According to the American Chemistry Council, hundreds of new plastic production plants and expansions were given the greenlight last year. Global plastics production was set to increase by about a third over the next five years and triple over the next three decades.
But the energy and health crisis put paid to those plans and rosy projections.
Thailand-based PTT Global Chemical announced that it will indefinitely delay its plan to build an ethane-cracker plant in Ohio citing uncertainty amid the health crisis while Shell said in March that it was shelving its Pennsylvania project.
Meanwhile, China’s plans to invest $84 billion in plastic and energy investment in West Virginia are yet to materialize three years since the promise was made.
Kevin Swift, MD for economics and statistics at the American Chemistry Council, told Time that the oil price and economic crisis means that spending is likely to be severely curtailed.
Big Oil has shifted its focus from major investments to returning capital to shareholders in the form of dividends and share buybacks.
Some of the problems facing the industry are of its own making though.
Two years ago, Chemical Week predicted “growing pains” for the industry as the increasing rate of production threatened to exceed consumption.

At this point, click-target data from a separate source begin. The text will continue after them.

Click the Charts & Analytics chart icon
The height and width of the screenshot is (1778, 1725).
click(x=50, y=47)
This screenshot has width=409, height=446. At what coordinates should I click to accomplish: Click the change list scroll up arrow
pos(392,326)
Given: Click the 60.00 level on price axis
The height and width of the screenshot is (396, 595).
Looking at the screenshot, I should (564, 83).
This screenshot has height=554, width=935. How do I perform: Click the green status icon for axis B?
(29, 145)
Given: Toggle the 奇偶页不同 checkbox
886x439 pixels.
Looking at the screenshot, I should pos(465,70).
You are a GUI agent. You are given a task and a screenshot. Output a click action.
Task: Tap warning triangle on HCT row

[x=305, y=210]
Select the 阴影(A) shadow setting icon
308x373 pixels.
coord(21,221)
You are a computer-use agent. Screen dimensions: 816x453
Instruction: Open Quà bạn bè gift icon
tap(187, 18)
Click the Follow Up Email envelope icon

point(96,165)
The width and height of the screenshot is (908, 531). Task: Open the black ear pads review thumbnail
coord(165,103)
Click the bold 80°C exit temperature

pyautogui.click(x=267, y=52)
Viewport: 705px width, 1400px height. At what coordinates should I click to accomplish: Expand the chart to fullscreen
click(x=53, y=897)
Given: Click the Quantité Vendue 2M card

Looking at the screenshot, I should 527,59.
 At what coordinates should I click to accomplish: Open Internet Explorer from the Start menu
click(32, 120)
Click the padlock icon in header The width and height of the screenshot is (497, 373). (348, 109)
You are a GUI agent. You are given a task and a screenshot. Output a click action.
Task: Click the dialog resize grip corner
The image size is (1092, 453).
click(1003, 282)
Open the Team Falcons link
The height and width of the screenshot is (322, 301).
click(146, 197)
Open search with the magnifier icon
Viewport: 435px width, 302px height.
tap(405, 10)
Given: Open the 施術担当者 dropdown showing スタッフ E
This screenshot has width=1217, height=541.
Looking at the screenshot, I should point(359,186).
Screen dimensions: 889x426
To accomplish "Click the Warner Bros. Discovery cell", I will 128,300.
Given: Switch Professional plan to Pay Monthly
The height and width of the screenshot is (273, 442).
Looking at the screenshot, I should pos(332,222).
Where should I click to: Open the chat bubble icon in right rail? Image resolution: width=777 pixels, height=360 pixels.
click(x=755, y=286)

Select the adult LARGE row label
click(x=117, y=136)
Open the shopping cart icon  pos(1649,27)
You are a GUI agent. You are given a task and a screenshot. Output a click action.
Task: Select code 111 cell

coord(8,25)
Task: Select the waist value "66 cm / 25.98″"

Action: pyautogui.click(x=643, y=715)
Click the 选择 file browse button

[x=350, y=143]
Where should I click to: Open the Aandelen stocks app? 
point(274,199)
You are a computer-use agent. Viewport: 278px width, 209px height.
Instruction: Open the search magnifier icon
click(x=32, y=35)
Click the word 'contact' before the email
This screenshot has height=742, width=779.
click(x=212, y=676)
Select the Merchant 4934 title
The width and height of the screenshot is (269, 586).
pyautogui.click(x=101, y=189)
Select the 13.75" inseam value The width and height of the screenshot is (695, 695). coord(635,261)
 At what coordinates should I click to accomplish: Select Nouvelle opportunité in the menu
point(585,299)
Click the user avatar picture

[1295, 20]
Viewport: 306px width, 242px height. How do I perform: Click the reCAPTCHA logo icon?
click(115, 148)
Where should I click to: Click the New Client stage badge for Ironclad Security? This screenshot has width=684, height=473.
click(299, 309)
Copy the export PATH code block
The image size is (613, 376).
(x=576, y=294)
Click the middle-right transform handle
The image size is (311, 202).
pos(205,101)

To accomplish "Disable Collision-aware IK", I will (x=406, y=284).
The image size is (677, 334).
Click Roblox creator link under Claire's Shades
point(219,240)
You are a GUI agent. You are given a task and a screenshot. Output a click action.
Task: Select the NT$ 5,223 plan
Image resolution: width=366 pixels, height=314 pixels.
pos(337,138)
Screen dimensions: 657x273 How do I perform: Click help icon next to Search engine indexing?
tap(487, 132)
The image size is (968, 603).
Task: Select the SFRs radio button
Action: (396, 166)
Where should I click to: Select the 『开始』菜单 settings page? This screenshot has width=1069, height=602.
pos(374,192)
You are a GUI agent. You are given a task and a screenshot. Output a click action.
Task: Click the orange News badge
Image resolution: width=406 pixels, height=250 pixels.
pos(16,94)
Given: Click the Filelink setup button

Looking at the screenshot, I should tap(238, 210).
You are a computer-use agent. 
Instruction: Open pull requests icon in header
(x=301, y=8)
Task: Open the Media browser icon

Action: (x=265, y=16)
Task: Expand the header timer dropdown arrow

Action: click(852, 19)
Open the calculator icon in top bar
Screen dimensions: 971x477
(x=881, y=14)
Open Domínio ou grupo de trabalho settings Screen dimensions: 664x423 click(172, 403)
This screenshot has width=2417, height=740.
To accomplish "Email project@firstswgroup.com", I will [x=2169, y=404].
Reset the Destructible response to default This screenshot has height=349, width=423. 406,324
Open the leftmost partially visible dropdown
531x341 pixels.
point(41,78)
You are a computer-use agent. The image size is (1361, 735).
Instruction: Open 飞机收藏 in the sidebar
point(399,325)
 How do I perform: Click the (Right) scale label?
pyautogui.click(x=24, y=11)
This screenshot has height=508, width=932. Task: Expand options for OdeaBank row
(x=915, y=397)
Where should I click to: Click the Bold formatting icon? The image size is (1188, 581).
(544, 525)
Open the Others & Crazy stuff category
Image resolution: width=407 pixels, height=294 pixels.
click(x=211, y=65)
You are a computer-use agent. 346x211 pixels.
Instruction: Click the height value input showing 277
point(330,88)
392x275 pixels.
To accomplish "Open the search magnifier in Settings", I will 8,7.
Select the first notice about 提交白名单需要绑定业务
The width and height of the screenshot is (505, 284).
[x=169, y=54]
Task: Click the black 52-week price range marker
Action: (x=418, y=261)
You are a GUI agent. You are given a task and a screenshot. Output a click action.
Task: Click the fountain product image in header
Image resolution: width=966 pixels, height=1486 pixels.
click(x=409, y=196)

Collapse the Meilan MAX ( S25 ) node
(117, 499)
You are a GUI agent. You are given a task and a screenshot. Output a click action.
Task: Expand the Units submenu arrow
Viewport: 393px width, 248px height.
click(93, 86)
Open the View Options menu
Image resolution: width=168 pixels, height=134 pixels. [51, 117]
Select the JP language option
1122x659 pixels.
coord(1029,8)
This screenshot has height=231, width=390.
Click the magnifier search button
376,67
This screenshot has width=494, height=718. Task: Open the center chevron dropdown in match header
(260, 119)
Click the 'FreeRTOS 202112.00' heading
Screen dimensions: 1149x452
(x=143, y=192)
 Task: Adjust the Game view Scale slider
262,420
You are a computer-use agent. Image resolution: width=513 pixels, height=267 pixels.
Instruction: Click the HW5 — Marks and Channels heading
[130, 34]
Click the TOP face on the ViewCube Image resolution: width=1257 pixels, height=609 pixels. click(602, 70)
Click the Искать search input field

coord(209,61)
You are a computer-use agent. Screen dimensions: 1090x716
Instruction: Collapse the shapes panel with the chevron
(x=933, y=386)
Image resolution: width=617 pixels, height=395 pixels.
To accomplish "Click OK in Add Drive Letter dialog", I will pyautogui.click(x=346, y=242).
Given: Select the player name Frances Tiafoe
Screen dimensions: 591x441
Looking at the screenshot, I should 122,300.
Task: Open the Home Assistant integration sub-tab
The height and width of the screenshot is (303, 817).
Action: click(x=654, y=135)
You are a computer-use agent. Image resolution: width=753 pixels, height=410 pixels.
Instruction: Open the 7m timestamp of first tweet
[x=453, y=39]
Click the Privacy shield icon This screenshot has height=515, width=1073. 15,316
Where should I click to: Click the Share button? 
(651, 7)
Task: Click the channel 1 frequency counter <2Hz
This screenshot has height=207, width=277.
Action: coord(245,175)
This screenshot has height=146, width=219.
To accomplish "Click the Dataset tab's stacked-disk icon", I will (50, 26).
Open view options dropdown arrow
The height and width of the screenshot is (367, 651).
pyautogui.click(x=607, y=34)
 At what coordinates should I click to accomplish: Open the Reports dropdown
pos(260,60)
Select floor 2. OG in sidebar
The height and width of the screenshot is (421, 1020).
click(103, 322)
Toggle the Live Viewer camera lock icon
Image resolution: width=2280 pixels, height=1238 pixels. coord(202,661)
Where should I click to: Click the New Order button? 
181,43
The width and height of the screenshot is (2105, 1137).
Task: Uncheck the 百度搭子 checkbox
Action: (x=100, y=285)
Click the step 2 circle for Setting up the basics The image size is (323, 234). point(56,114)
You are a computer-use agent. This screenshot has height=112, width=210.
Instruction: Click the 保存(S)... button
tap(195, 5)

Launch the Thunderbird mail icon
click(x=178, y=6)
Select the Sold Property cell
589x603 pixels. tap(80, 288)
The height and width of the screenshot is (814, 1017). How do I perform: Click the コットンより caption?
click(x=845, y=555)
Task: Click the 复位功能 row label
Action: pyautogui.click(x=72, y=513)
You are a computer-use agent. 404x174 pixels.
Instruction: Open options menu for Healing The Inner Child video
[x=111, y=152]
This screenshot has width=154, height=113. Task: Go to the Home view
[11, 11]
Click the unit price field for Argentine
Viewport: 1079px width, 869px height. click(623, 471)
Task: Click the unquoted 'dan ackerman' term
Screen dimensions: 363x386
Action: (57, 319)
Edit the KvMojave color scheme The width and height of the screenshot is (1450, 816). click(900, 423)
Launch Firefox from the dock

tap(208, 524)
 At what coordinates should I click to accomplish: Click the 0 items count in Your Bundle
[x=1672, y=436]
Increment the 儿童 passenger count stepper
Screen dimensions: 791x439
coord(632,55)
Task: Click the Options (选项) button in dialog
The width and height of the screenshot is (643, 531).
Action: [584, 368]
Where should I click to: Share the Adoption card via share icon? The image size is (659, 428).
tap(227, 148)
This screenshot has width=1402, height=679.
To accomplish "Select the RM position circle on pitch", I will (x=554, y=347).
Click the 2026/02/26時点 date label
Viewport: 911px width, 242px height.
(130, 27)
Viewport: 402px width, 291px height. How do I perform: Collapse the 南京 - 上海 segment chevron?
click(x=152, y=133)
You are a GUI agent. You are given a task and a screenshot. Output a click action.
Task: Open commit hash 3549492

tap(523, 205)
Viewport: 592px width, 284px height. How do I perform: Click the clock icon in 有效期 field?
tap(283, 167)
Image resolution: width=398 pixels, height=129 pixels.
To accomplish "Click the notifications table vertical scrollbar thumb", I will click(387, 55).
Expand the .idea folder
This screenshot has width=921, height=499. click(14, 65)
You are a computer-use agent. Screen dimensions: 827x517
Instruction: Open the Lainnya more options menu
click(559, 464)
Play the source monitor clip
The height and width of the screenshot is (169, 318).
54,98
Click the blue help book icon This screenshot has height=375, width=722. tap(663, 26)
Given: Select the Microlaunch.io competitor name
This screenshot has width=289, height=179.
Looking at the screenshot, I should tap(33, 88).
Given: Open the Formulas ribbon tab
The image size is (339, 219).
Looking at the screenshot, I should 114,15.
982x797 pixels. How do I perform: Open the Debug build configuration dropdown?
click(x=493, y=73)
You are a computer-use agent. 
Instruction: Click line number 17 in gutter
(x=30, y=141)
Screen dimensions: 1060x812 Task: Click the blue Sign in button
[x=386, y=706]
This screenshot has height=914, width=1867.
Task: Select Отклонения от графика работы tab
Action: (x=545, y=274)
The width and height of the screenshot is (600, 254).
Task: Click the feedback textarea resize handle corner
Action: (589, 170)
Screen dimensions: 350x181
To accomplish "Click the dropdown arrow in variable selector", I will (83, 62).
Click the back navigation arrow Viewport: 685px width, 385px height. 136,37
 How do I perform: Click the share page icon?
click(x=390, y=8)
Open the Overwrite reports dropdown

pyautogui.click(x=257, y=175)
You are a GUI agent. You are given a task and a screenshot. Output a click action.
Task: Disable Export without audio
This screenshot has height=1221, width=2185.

The Covid-19 pandemic has given a boost to single-use plastics–about 40% of the market–due to growing demand for PPE, disposable bags, cups, bottles, and boxes due to hygiene issues. However, it’s unlikely to offer adequate long-term support for the entire plastic industry, with China maintaining a sweeping ban on single-use plastics with similar bans expected to come into effect in the EU, Canada and at least 34 African nations over the next two years.
With a major freeze on capital spending that might take years to return to pre-crisis levels, weak economies and stiff public opposition, the plastic and petrochemical industries are standing on sinking sands.